■ **Reading text**
.....

Pennycook et al. (2020) suggest that there is a disconnection between what people believe and what they share on social media. Although most people are for sharing accurate information, many may become the spreaders of rumors on social media. Their sharing of misinformation is not necessarily due to misinformed beliefs, but a result of thoughtlessness or negligence. Whether it is their intention or not, their sharing facilitates and amplifies the propagation of misinformation. Likewise, sharing of fact-checks may not necessarily require beliefs. Since rumors tend to travel faster than the truth (Vosoughi et al., 2018), to beat the spread of rumors we need as many users as possible to help disseminate the truth, regardless of their beliefs. As long as a fact-check is shared by one more user, it can count as a win for the truth and we are one step closer to catching up on the spread of misinformation. Properly designed training protocols can also enhance the ability of online users to recognize fake news and spread the truth (Soetekouw & Angelopoulos, 2022). Reminding users to focus on accuracy can influence what they share on social media (Pennycook et al., 2021). Fact-checkers such as PolitiFact establish and maintain a trustworthy reputation by continuously undertaking an unbiased, thorough, and comprehensive fact-checking process (e.g., selection, investigation, and reporting). To better promote the sharing of fact-checks, they should also remind people about their credentials and the rigidity of their fact-checking process.

.....

Stored data entries
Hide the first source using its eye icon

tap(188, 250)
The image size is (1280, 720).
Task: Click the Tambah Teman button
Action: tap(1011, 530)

.....

■ **Your goal**
Continue the passage on sharing fact-checks and misinformation on social media, starting right after its final sentence.

■ **Written answer**
5 Conclusions & Future Directions

Fake news is not a new phenomenon. However, aided by social media’s features such as retweeting and sharing, misinformation can propagate like wildfire. To combat misinformation, this research studies different factors that may affect the spread of fact-checks. Our analytical models identify the truthfulness rating as a significant factor: conclusive fact-checks (either True or False) get shared more. Furthermore, the source credibility and the time length of sharing also affect the spread of fact-checks over the internet.

To counter the dissemination of misinformation is by no means an easy task and it calls for an integrated strategy that combines efforts from multiple sides of our society (Rodrigo et al., 2022). From the individual user side, users should be encouraged to follow a set of tenets that promote the truth and dismiss the lies. Promoting media literacy and educating the public on digital resilience can enhance awareness around source credibility and detection of misinformation. Meanwhile, from the business side, rather than chasing high engagement rates and letting misinformation unhinged (Modgil et al., 2021), social media platforms must take action to hinder the spread of misinformation by enforcing fact-checking standards and promoting the sharing of truthful information. It may be unrealistic to expect technology companies to police every single piece of content posted on their platforms, especially when doing so might hurt them, thus, the governmental agencies should actively work with these platforms by providing guidelines and adjudication to combat fictitious and malicious content on the internet. The battle against fake news to create a better internet infrastructure will not be successful without the combined efforts of the users, the platforms, and the governments.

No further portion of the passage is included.